* _Instruction 1_
Condense the paragraph of the film review that begins "Beyond an abandoned motorbike" into a short bulleted list that keeps its main facts.
* _Instruction 2_
From the film review, extract the part that opens with the words containing "Director – Gints" and closes with "world of Away.".

* _Document text_
---------------
Director – Gints Zilbalodis – 2019 – Latvia – Cert. U – 75m
****1/2
Exclusively in these cinemas from Friday, August 28th

A boy hangs from a tree by a parachute in a wilderness. He wakes. A strange, towering black / grey figure approaches, shining as if metallic or viscous like a solidified, smooth, crude oil or tar. It picks him up. He is in a dark tunnel, light at one end. He goes the other way, is out of the giant’s clutches, runs. It slowly turns and lumbers after him. There are occasional, giant, semicircular hoops in his path. He goes through them, eventually entering a grotto which fully circular hoop the giant can’t follow. Welcome to the strange, dreamlike world of Away.

Beyond an abandoned motorbike, in the middle of the grotto, is a lake bordered with orange trees and the ocean. The boy feeds, bathes and makes the acquaintance of a shy, little yellow bird. Finding a key and a map in a rucksack, the boy learns that the semicircular hoops mark a route to a harbour. His bike will furnish him the means to get there. A flock of white birds is flying in the same direction, however the yellow bird can’t join them because it can’t fly. So the boy puts the bird in a pocket in the rucksack from where it can see the journey.

What follows takes the form of a quest, with a series of set-pieces en route: a traversable lake with a surface as reflective as mirror, a collapsed stone bridge whose frame has been rebuilt as wood, a fountain which spouts once a day allowing catlike creatures to descend a spiral path and drink, a hostile, snow-covered mountain prone to avalanches. A dream of man-sized beings who look like the giant baling out of an aircraft losing height, a crashed aircraft the boy finds where he sees, as if in a vision, the same beings turning to look at him from those seats left intact in the wrecked fuselage. And all the while, the terrible giant relentlessly pursuing the boy, death personified, trauma on legs.
---------------
* _Data collected_
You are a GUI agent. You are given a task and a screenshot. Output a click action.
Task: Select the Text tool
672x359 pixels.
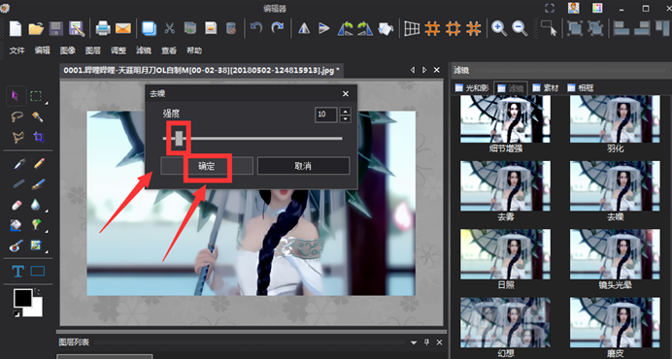[17, 271]
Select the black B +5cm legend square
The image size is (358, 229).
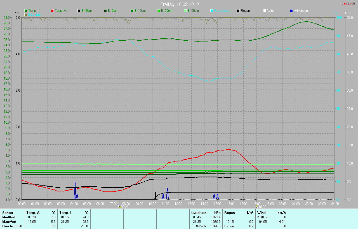pyautogui.click(x=79, y=11)
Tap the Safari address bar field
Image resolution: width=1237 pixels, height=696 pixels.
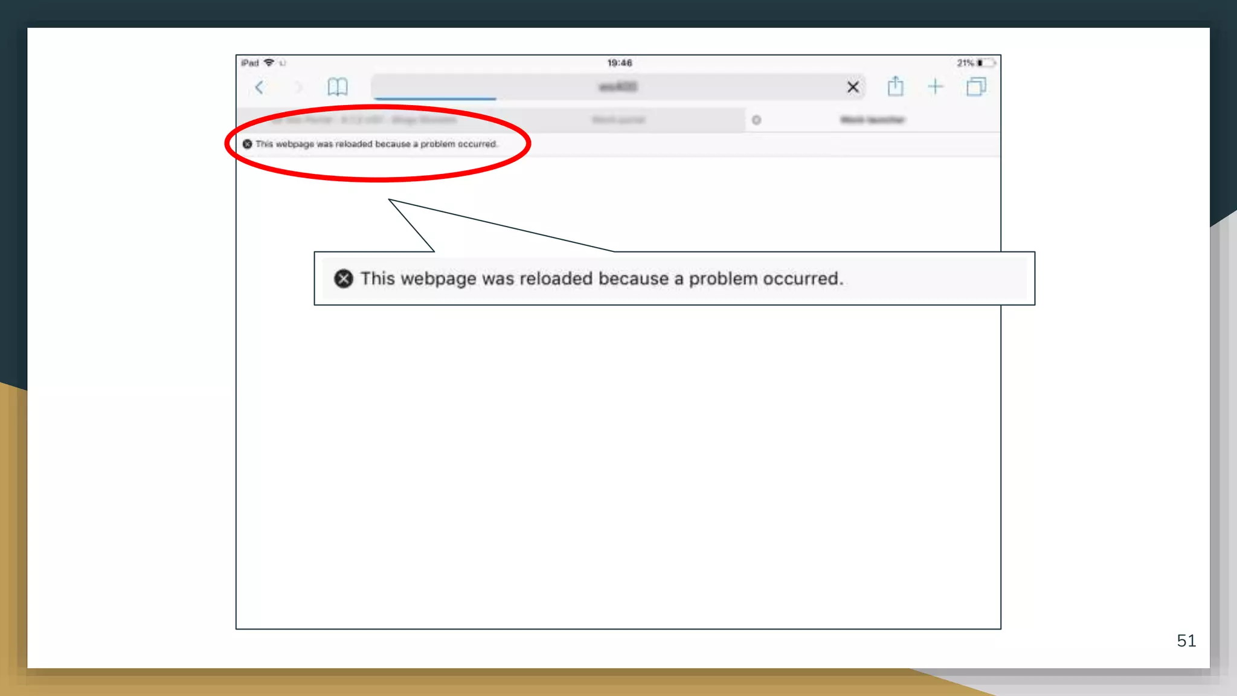617,87
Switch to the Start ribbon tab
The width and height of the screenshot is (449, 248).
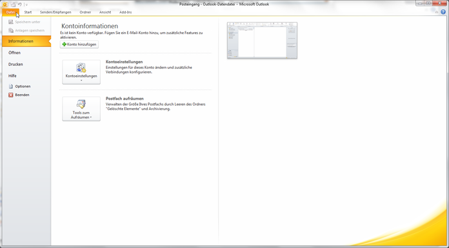click(x=28, y=12)
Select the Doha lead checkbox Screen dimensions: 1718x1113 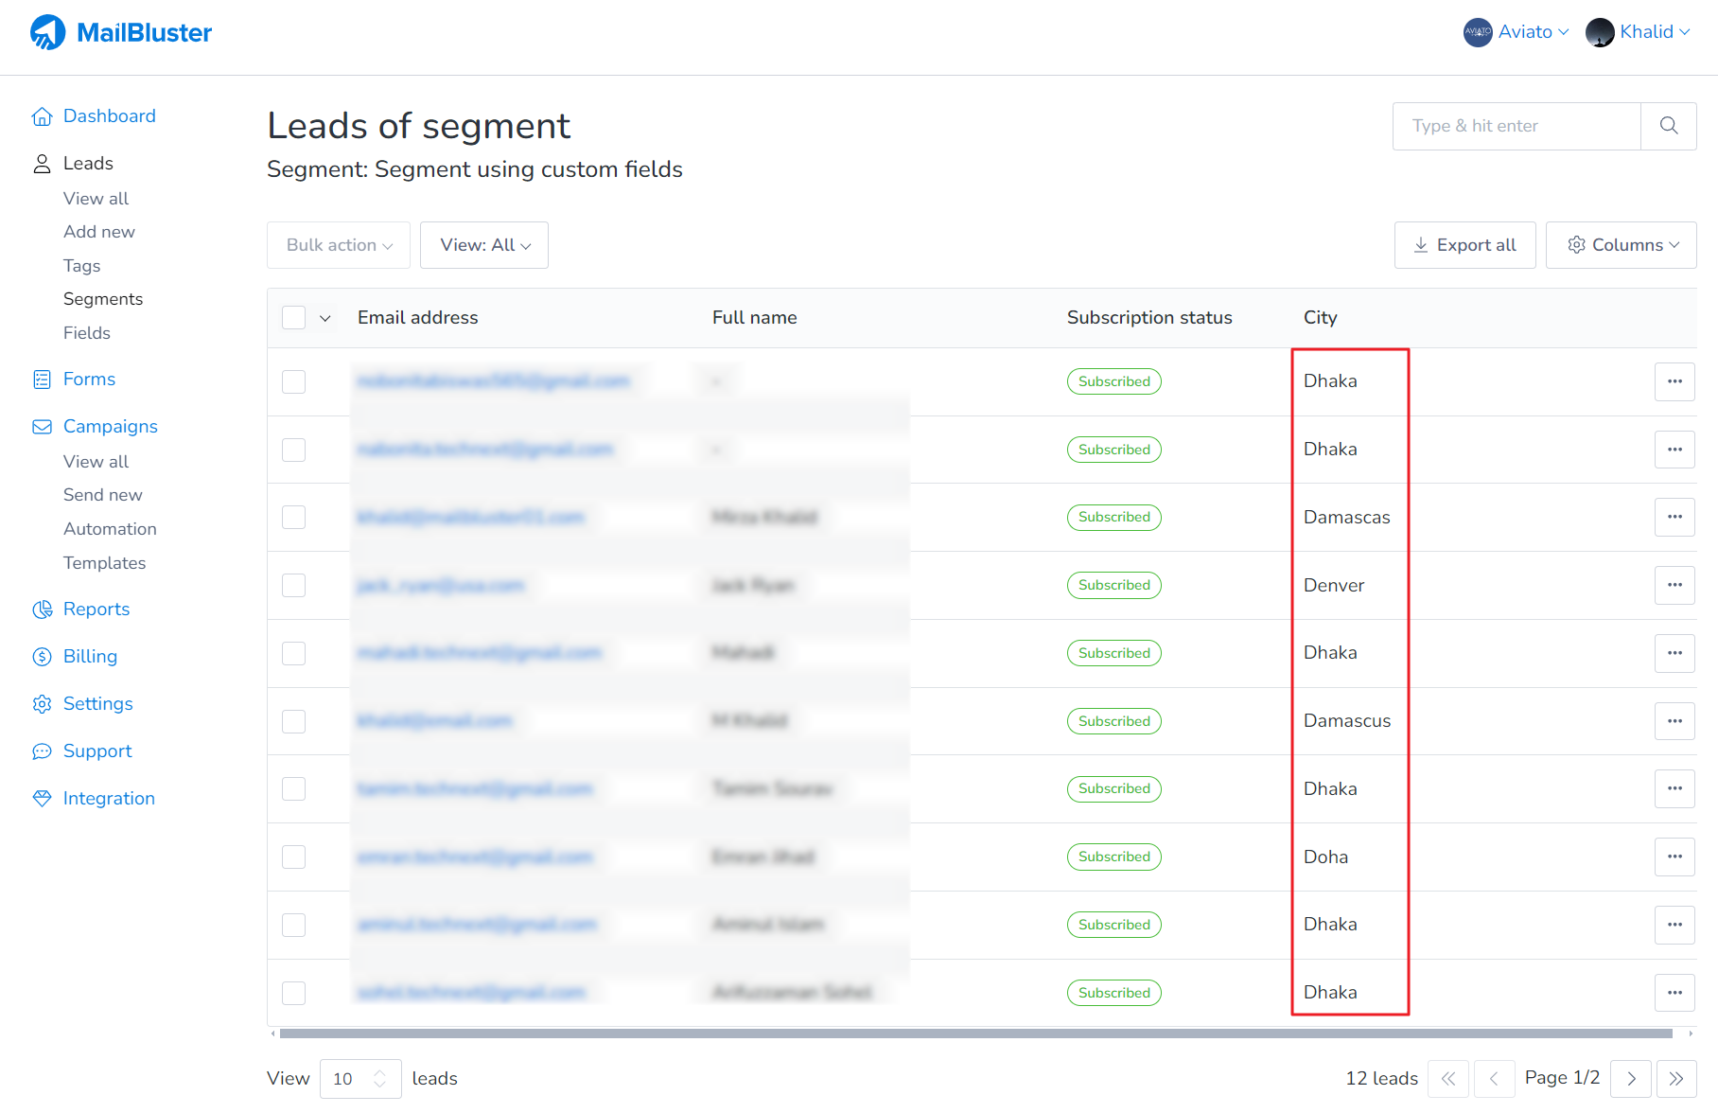tap(294, 857)
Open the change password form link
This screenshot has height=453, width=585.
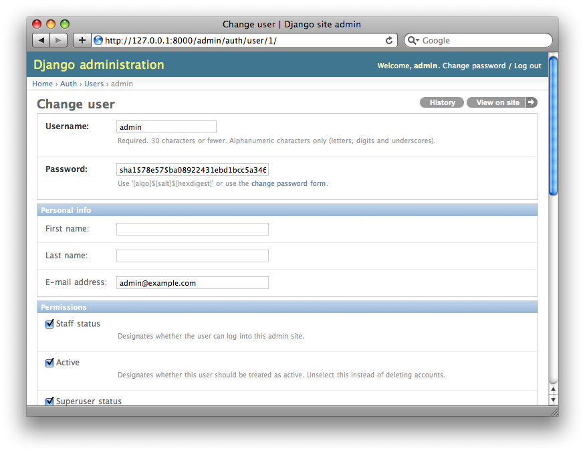pos(288,183)
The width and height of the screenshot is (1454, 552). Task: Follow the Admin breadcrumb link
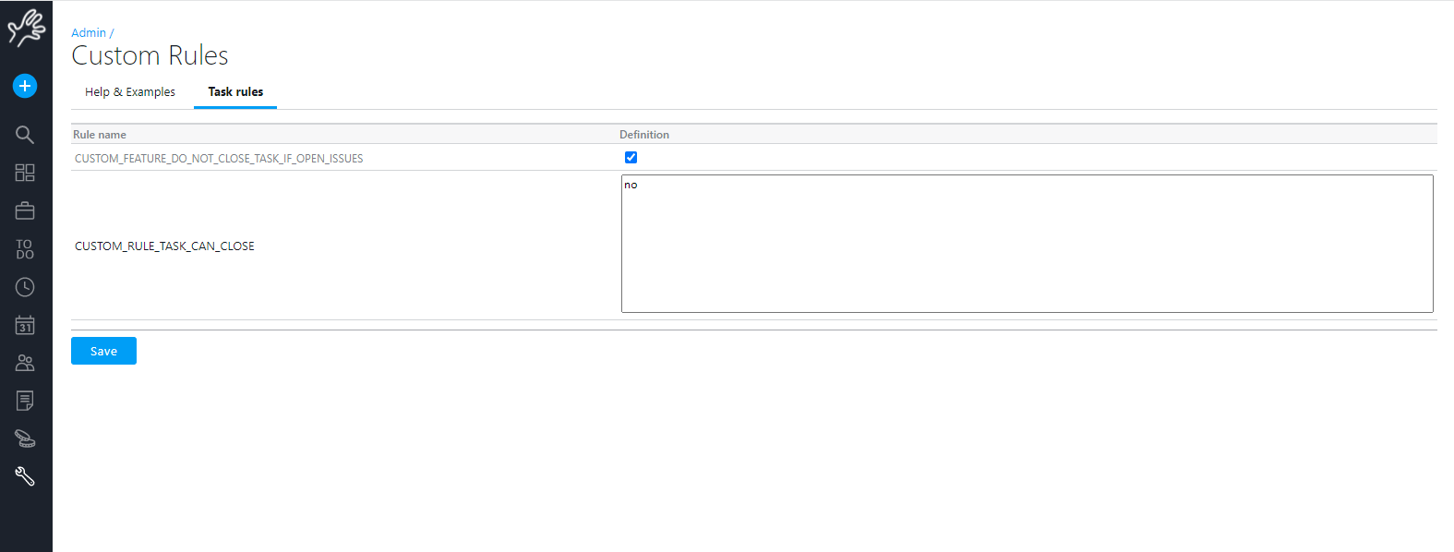(89, 33)

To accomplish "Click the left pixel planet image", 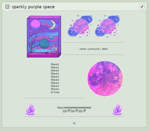I will [80, 26].
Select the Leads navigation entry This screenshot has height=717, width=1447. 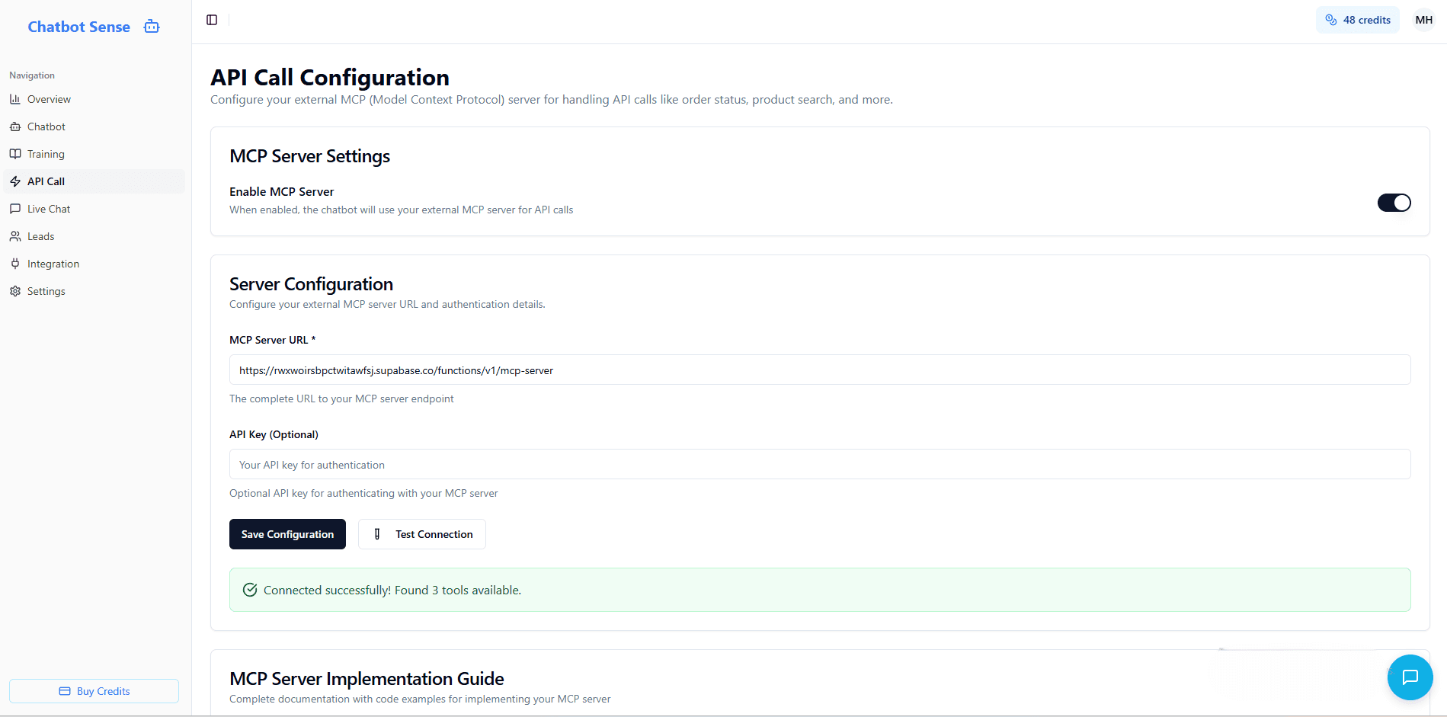pyautogui.click(x=40, y=236)
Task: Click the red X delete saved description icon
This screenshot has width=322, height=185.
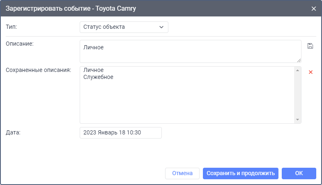Action: pos(311,72)
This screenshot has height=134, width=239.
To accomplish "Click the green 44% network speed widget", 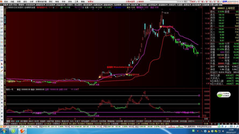I will pyautogui.click(x=223, y=95).
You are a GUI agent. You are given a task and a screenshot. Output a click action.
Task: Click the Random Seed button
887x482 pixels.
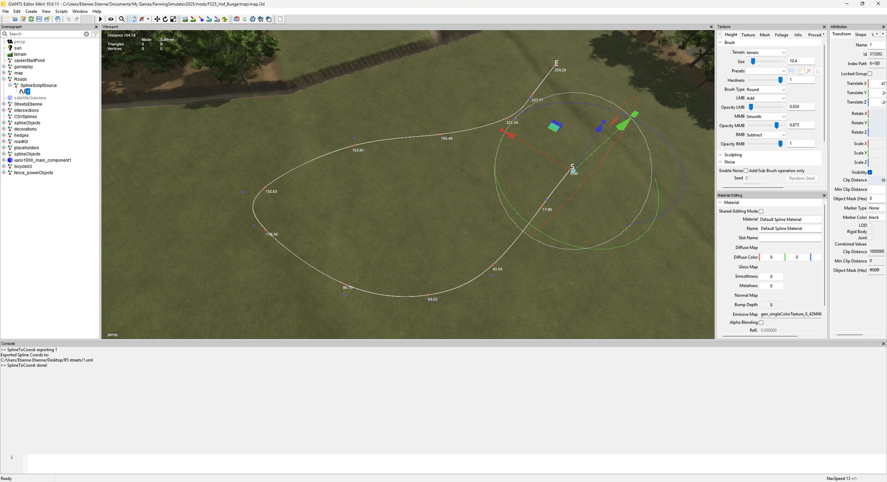click(802, 178)
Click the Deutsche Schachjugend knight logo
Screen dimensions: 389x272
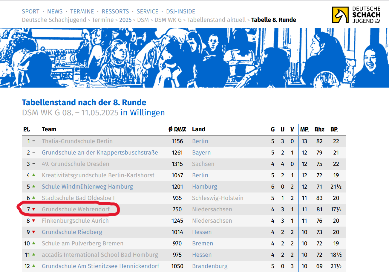coord(340,15)
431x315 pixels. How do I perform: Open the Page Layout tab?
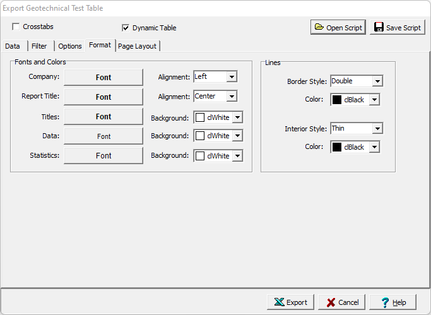pos(137,46)
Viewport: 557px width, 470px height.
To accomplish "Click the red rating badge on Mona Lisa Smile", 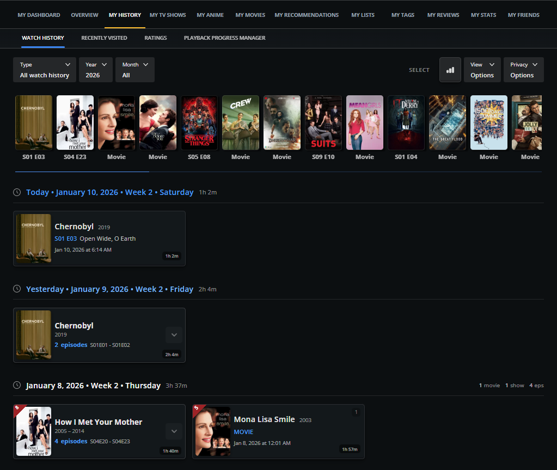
---------------
* _Complete answer 1_
- A lake bordered with orange trees and the ocean lies in the middle of the grotto, beyond an abandoned motorbike.
- The boy eats, bathes and befriends a shy little yellow bird.
- A key and a map in a rucksack show him that the semicircular hoops mark a route to a harbour, and the bike will get him there.
- A flock of white birds flies the same way, but the yellow bird cannot fly, so the boy carries it in a rucksack pocket from which it can watch the journey.

* _Complete answer 2_
Director – Gints Zilbalodis – 2019 – Latvia – Cert. U – 75m
****1/2
Exclusively in these cinemas from Friday, August 28th

A boy hangs from a tree by a parachute in a wilderness. He wakes. A strange, towering black / grey figure approaches, shining as if metallic or viscous like a solidified, smooth, crude oil or tar. It picks him up. He is in a dark tunnel, light at one end. He goes the other way, is out of the giant’s clutches, runs. It slowly turns and lumbers after him. There are occasional, giant, semicircular hoops in his path. He goes through them, eventually entering a grotto which fully circular hoop the giant can’t follow. Welcome to the strange, dreamlike world of Away.